(Stored records):
————

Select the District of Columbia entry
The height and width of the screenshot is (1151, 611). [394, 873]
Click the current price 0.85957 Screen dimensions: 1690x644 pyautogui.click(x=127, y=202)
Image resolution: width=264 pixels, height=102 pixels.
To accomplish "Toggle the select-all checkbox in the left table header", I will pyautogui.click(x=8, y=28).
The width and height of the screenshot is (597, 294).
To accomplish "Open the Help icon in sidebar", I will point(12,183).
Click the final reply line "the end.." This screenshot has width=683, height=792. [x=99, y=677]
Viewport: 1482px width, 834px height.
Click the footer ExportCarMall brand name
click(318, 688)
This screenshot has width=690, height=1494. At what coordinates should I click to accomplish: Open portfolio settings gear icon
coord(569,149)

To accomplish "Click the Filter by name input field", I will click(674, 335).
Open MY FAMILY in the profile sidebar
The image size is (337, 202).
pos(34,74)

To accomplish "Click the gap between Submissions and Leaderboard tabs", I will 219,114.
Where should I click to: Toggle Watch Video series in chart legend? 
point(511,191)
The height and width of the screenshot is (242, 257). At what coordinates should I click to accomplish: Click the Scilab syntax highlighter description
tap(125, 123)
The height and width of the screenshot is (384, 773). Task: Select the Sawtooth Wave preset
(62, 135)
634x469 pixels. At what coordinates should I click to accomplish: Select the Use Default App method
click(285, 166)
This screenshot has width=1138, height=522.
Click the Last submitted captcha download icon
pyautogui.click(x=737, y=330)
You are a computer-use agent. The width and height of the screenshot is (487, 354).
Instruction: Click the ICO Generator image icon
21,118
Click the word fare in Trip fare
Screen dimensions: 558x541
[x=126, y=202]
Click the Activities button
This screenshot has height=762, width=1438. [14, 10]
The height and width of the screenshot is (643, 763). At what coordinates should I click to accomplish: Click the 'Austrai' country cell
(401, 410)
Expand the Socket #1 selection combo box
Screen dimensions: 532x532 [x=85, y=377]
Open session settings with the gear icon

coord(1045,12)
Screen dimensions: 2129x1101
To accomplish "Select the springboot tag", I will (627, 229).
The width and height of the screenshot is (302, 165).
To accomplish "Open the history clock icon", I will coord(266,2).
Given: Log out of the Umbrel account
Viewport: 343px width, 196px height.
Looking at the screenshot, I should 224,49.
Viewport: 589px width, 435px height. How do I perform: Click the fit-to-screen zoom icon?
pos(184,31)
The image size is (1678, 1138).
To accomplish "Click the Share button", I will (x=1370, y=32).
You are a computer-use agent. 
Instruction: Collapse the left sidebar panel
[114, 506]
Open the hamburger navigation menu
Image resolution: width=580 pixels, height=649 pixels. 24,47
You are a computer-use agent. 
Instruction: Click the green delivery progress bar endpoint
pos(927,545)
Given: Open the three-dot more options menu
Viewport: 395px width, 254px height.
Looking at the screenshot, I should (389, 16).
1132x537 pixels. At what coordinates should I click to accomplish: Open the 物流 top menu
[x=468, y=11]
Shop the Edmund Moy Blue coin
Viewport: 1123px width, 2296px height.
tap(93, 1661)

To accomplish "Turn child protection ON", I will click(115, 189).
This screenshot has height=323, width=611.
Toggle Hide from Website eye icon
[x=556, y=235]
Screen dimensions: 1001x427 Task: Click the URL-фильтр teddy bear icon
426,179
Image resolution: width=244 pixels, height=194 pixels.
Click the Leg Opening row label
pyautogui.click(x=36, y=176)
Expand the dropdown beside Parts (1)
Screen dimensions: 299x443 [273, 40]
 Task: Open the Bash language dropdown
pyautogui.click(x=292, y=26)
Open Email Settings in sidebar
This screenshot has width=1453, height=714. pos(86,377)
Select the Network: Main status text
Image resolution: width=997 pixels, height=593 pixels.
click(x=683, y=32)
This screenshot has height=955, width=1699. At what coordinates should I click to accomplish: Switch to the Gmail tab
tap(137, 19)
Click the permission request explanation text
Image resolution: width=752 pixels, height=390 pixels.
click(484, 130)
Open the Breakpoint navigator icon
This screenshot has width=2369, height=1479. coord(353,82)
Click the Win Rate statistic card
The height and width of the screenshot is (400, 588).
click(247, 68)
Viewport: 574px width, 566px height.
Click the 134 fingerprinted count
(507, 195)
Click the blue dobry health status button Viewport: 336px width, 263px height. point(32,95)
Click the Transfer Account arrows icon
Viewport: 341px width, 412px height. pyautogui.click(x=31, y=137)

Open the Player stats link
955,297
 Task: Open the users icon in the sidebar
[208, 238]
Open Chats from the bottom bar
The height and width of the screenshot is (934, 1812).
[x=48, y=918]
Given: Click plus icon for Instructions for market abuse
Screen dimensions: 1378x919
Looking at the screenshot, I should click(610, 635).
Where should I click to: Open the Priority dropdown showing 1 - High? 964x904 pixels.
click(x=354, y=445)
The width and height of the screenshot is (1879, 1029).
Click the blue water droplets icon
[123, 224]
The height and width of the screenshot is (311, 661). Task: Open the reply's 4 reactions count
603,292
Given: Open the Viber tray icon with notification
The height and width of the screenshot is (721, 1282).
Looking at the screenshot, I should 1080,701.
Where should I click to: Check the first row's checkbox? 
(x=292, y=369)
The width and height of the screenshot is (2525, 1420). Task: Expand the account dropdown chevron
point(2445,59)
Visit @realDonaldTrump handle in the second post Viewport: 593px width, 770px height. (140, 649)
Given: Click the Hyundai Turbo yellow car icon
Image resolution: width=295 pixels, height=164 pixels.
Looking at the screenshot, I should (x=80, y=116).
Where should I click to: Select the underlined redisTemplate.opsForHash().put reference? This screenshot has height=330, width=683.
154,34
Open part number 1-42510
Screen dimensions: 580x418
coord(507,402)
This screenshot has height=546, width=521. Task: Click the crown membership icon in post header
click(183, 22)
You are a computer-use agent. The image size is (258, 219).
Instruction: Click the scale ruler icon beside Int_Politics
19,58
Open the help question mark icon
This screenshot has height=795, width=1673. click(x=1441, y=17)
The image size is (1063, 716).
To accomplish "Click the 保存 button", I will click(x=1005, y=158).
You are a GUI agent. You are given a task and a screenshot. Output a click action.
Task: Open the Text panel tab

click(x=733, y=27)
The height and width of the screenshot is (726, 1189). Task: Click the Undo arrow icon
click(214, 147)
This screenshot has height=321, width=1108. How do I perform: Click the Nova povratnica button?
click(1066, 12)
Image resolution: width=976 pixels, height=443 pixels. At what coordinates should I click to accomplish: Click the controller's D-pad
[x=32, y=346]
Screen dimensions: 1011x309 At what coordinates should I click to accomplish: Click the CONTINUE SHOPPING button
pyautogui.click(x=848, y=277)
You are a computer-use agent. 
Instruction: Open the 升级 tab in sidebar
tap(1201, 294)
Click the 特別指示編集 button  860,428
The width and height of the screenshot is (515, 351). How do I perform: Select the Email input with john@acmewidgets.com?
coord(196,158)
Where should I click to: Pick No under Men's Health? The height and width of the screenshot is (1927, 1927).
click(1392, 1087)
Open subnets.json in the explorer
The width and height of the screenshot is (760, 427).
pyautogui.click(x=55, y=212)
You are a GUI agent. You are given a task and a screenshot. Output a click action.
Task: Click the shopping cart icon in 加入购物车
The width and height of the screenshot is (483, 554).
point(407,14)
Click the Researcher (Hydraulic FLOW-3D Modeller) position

————

(Exercise prompt):
Edit the entries above so that every "At what coordinates should I click to accomplish" becomes "Where should I click to do this", keeping all other text the same.

(Response to the task):
Select the District of Columbia entry
The height and width of the screenshot is (1151, 611). [394, 873]
Click the current price 0.85957 Screen dimensions: 1690x644 pyautogui.click(x=127, y=202)
Image resolution: width=264 pixels, height=102 pixels.
To accomplish "Toggle the select-all checkbox in the left table header", I will pyautogui.click(x=8, y=28).
The width and height of the screenshot is (597, 294).
To accomplish "Open the Help icon in sidebar", I will point(12,183).
Click the final reply line "the end.." This screenshot has width=683, height=792. [x=99, y=677]
Viewport: 1482px width, 834px height.
Click the footer ExportCarMall brand name
click(318, 688)
This screenshot has width=690, height=1494. Where should I click to do this: Open portfolio settings gear icon
coord(569,149)

To accomplish "Click the Filter by name input field", I will click(674, 335).
Open MY FAMILY in the profile sidebar
The image size is (337, 202).
pos(34,74)

To accomplish "Click the gap between Submissions and Leaderboard tabs", I will 219,114.
Where should I click to: Toggle Watch Video series in chart legend? 
point(511,191)
The height and width of the screenshot is (242, 257). Where should I click to do this: Click the Scilab syntax highlighter description
tap(125, 123)
The height and width of the screenshot is (384, 773). Task: Select the Sawtooth Wave preset
(62, 135)
634x469 pixels. Where should I click to do this: Select the Use Default App method
click(285, 166)
This screenshot has width=1138, height=522.
Click the Last submitted captcha download icon
pyautogui.click(x=737, y=330)
You are a computer-use agent. The width and height of the screenshot is (487, 354).
Instruction: Click the ICO Generator image icon
21,118
Click the word fare in Trip fare
Screen dimensions: 558x541
[x=126, y=202]
Click the Activities button
This screenshot has height=762, width=1438. [14, 10]
The height and width of the screenshot is (643, 763). Where should I click to do this: Click the 'Austrai' country cell
(401, 410)
Expand the Socket #1 selection combo box
Screen dimensions: 532x532 [x=85, y=377]
Open session settings with the gear icon

coord(1045,12)
Screen dimensions: 2129x1101
To accomplish "Select the springboot tag", I will (627, 229).
The width and height of the screenshot is (302, 165).
To accomplish "Open the history clock icon", I will coord(266,2).
Given: Log out of the Umbrel account
Viewport: 343px width, 196px height.
Looking at the screenshot, I should 224,49.
Viewport: 589px width, 435px height. How do I perform: Click the fit-to-screen zoom icon?
pos(184,31)
The image size is (1678, 1138).
To accomplish "Click the Share button", I will (x=1370, y=32).
You are a computer-use agent. 
Instruction: Collapse the left sidebar panel
[114, 506]
Open the hamburger navigation menu
Image resolution: width=580 pixels, height=649 pixels. 24,47
You are a computer-use agent. 
Instruction: Click the green delivery progress bar endpoint
pos(927,545)
Given: Open the three-dot more options menu
Viewport: 395px width, 254px height.
Looking at the screenshot, I should (389, 16).
1132x537 pixels. Where should I click to do this: Open the 物流 top menu
[x=468, y=11]
Shop the Edmund Moy Blue coin
Viewport: 1123px width, 2296px height.
tap(93, 1661)

To accomplish "Turn child protection ON", I will click(115, 189).
This screenshot has height=323, width=611.
Toggle Hide from Website eye icon
[x=556, y=235]
Screen dimensions: 1001x427 Task: Click the URL-фильтр teddy bear icon
426,179
Image resolution: width=244 pixels, height=194 pixels.
Click the Leg Opening row label
pyautogui.click(x=36, y=176)
Expand the dropdown beside Parts (1)
Screen dimensions: 299x443 [273, 40]
 Task: Open the Bash language dropdown
pyautogui.click(x=292, y=26)
Open Email Settings in sidebar
This screenshot has width=1453, height=714. pos(86,377)
Select the Network: Main status text
Image resolution: width=997 pixels, height=593 pixels.
click(x=683, y=32)
This screenshot has height=955, width=1699. Where should I click to do this: Switch to the Gmail tab
tap(137, 19)
Click the permission request explanation text
Image resolution: width=752 pixels, height=390 pixels.
click(484, 130)
Open the Breakpoint navigator icon
This screenshot has width=2369, height=1479. coord(353,82)
Click the Win Rate statistic card
The height and width of the screenshot is (400, 588).
click(247, 68)
Viewport: 574px width, 566px height.
Click the 134 fingerprinted count
(507, 195)
Click the blue dobry health status button Viewport: 336px width, 263px height. point(32,95)
Click the Transfer Account arrows icon
Viewport: 341px width, 412px height. pyautogui.click(x=31, y=137)

Open the Player stats link
955,297
 Task: Open the users icon in the sidebar
[208, 238]
Open Chats from the bottom bar
The height and width of the screenshot is (934, 1812).
[x=48, y=918]
Given: Click plus icon for Instructions for market abuse
Screen dimensions: 1378x919
Looking at the screenshot, I should click(610, 635).
Where should I click to: Open the Priority dropdown showing 1 - High? 964x904 pixels.
click(x=354, y=445)
The width and height of the screenshot is (1879, 1029).
Click the blue water droplets icon
[123, 224]
The height and width of the screenshot is (311, 661). Task: Open the reply's 4 reactions count
603,292
Given: Open the Viber tray icon with notification
The height and width of the screenshot is (721, 1282).
Looking at the screenshot, I should 1080,701.
Where should I click to: Check the first row's checkbox? 
(x=292, y=369)
The width and height of the screenshot is (2525, 1420). Task: Expand the account dropdown chevron
point(2445,59)
Visit @realDonaldTrump handle in the second post Viewport: 593px width, 770px height. (140, 649)
Given: Click the Hyundai Turbo yellow car icon
Image resolution: width=295 pixels, height=164 pixels.
Looking at the screenshot, I should (x=80, y=116).
Where should I click to: Select the underlined redisTemplate.opsForHash().put reference? This screenshot has height=330, width=683.
154,34
Open part number 1-42510
Screen dimensions: 580x418
coord(507,402)
This screenshot has height=546, width=521. Task: Click the crown membership icon in post header
click(183, 22)
You are a computer-use agent. The image size is (258, 219).
Instruction: Click the scale ruler icon beside Int_Politics
19,58
Open the help question mark icon
This screenshot has height=795, width=1673. click(x=1441, y=17)
The image size is (1063, 716).
To accomplish "Click the 保存 button", I will click(x=1005, y=158).
You are a GUI agent. You are given a task and a screenshot. Output a click action.
Task: Open the Text panel tab

click(x=733, y=27)
The height and width of the screenshot is (726, 1189). Task: Click the Undo arrow icon
click(214, 147)
This screenshot has height=321, width=1108. How do I perform: Click the Nova povratnica button?
click(1066, 12)
Image resolution: width=976 pixels, height=443 pixels. Where should I click to do this: Click the controller's D-pad
[x=32, y=346]
Screen dimensions: 1011x309 Where should I click to do this: Click the CONTINUE SHOPPING button
pyautogui.click(x=848, y=277)
You are a computer-use agent. 
Instruction: Open the 升级 tab in sidebar
tap(1201, 294)
Click the 特別指示編集 button  860,428
The width and height of the screenshot is (515, 351). How do I perform: Select the Email input with john@acmewidgets.com?
coord(196,158)
Where should I click to: Pick No under Men's Health? The height and width of the screenshot is (1927, 1927).
click(1392, 1087)
Open subnets.json in the explorer
The width and height of the screenshot is (760, 427).
pyautogui.click(x=55, y=212)
You are a GUI agent. You are given a task and a screenshot. Output a click action.
Task: Click the shopping cart icon in 加入购物车
The width and height of the screenshot is (483, 554).
point(407,14)
Click the Researcher (Hydraulic FLOW-3D Modeller) position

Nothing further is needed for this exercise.